Macedonia's parliament unexpectedly postponed a vote on a peace plan Tuesday after a marathon debate. Without parliamentary approval for the plan, NATO's mission to disarm ethnic Albanian rebels in the country remains on hold.
After more than 10 hours of debate on a peace agreement, Macedonia's parliament called it quits without taking action.
Parliament speaker Stojan Andov said debate will resume Wednesday morning, with 19 deputies slated to speak. The debate began on Friday, but was held up for two days by Mr. Andov, in a failed bid to attach new conditions to the deal.
A two-thirds majority is needed to pass the initial vote on the peace accord, which centers on a package of constitutional changes granting increased rights to the country's ethnic Albanian minority.
Sveto Karadzovski of the ruling party said a vote for the peace agreement amounted to surrendering to ethnic Albanian rebels. He said, "Let us have no doubt, this peace agreement is a form of capitulation." Parliament member Ilja Prangovski agreed, saying, "We have been humiliated. We have lost. We are victims of aggression."

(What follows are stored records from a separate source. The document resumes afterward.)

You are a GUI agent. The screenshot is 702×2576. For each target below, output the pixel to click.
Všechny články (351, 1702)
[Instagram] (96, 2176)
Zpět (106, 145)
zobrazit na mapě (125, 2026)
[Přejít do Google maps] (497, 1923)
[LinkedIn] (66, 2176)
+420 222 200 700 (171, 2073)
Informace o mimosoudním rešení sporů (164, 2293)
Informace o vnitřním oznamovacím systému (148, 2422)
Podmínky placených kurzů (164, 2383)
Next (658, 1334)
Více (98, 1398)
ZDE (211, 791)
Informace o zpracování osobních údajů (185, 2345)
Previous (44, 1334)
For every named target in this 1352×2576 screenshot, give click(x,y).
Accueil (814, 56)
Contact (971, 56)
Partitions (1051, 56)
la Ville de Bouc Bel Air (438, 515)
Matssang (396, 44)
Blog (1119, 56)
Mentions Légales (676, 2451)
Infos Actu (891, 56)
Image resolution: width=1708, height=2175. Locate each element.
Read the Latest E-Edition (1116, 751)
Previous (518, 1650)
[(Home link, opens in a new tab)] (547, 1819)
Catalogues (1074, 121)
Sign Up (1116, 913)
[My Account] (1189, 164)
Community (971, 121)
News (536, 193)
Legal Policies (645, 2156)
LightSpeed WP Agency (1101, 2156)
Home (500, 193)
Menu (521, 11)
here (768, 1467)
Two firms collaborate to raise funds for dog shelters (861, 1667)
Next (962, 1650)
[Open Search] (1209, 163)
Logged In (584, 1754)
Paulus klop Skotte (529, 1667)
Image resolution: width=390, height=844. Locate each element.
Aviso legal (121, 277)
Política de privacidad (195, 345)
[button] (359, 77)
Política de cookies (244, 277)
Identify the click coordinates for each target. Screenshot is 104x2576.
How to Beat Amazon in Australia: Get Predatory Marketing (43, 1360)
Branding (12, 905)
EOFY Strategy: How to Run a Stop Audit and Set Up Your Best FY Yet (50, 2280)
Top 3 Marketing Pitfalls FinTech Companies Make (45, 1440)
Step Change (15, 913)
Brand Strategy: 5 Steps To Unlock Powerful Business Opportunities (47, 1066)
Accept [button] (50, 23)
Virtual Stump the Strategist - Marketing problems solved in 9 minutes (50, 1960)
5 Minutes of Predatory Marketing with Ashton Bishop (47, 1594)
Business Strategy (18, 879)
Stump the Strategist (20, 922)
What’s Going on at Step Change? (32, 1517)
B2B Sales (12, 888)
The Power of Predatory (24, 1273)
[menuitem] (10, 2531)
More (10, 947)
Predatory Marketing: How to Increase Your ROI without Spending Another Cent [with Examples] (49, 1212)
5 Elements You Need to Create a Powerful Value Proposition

However, Radmila Sekerinska of the opposition Social Democratic Union said even though the accord offered no guarantee of peace, Macedonia stood to gain by ratifying it. She said the agreement is "a chance, a huge potential to build a legitimate democracy."
Rejection of the measure would throw the peace process into disarray. However, Western analysts are optimistic that many of those speaking out against the accord are only posturing before their constituents.
Some hardliners have suggested they will vote in favor of the agreement now, but will demand changes later before final enactment of the reforms.
Ethnic Albanian rebels say they will not continue to hand over their arms until lawmakers make progress toward ratifying the deal.
NATO's 5,000-strong mission to Macedonia has no mandate to force the rebels to turn in their guns. That has left the alliance's Operation Essential Harvest on hold for the last six days, waiting for steps forward in the political process.